The request:
Copy word for word the material from the line containing "948x482 pixels. How" through the end of the material. Leave the pictures out.

(Text and item location entries)
== == ==
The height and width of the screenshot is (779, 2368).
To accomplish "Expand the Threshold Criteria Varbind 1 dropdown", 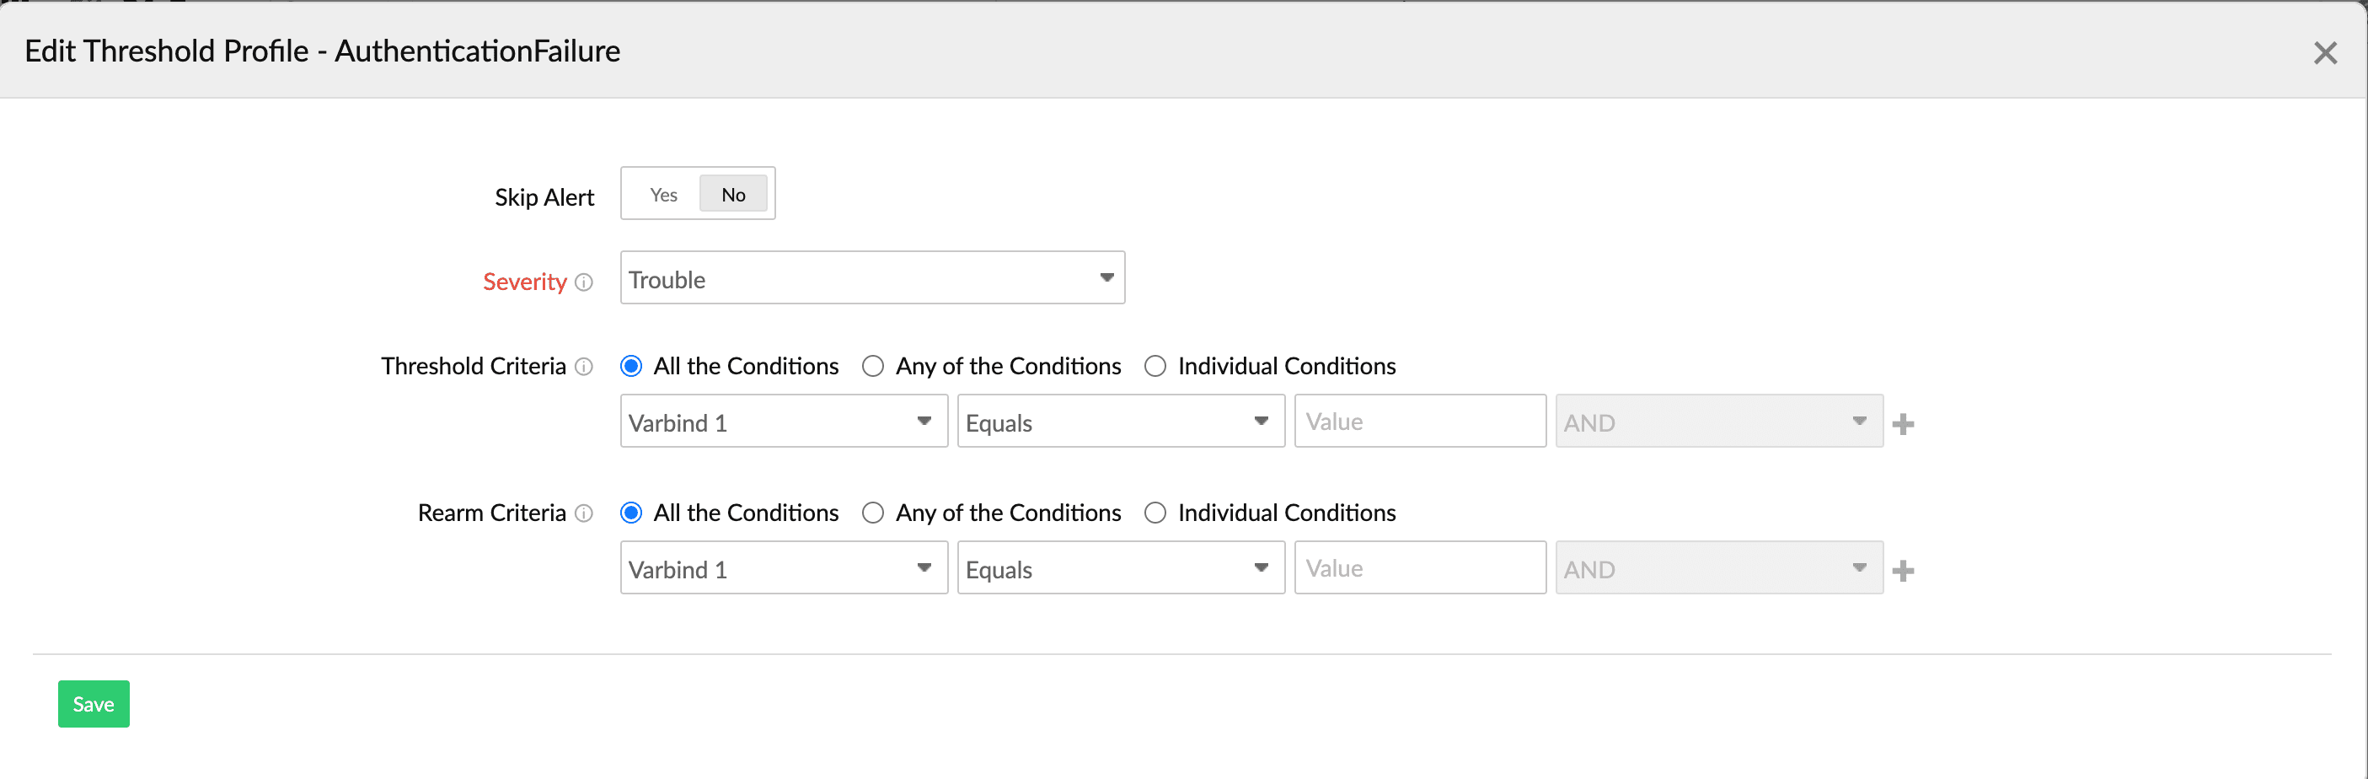I will 783,422.
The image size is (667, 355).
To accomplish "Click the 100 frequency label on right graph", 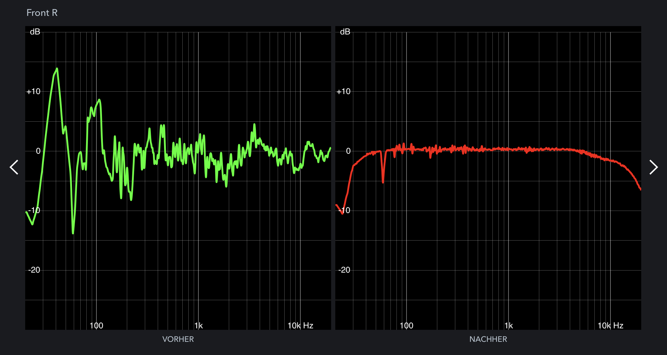I will click(406, 326).
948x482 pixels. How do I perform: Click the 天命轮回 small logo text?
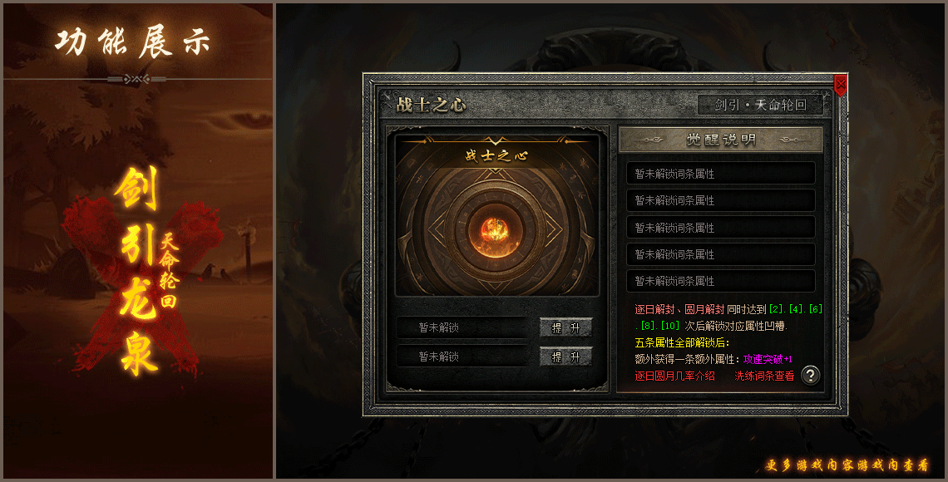(x=169, y=271)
== == ==
Finished task:
948x482 pixels. How do I perform: Click the 天命轮回 small logo text?
(x=169, y=271)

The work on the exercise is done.